| Problem description |
Output the data below exactly, images excluded.
BEGIN Source material
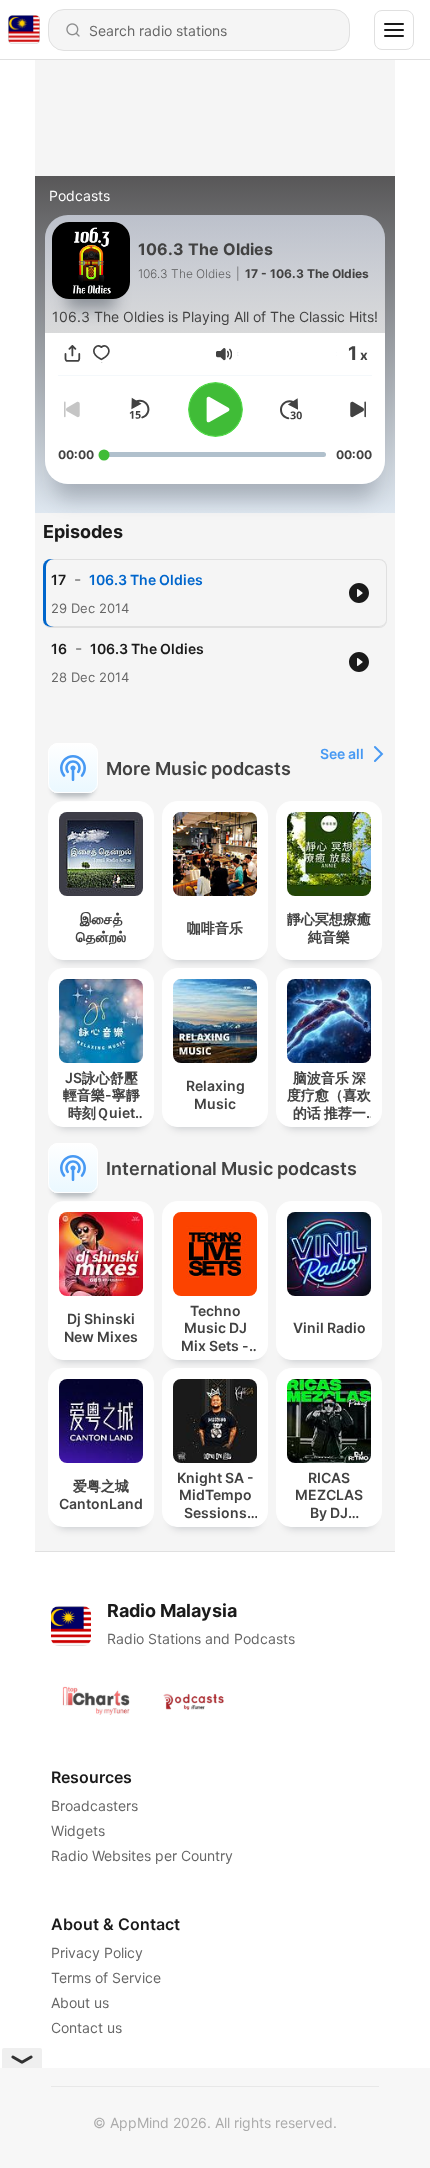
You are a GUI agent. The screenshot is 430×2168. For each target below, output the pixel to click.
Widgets (78, 1830)
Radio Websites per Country (142, 1855)
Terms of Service (106, 1977)
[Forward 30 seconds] (291, 409)
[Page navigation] (394, 30)
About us (80, 2002)
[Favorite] (101, 353)
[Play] (215, 409)
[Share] (72, 353)
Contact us (86, 2027)
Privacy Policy (97, 1952)
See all (342, 753)
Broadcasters (94, 1805)
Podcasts (79, 195)
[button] (224, 354)
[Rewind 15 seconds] (139, 409)
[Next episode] (356, 409)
END Source material
| Written response |
You are a GUI agent. The screenshot is 430×2168. For each target below, output the pixel to click.
Widgets (78, 1830)
Radio Websites per Country (142, 1855)
Terms of Service (106, 1977)
[Forward 30 seconds] (291, 409)
[Page navigation] (394, 30)
About us (80, 2002)
[Favorite] (101, 353)
[Play] (215, 409)
[Share] (72, 353)
Contact us (86, 2027)
Privacy Policy (97, 1952)
See all (342, 753)
Broadcasters (94, 1805)
Podcasts (79, 195)
[button] (224, 354)
[Rewind 15 seconds] (139, 409)
[Next episode] (356, 409)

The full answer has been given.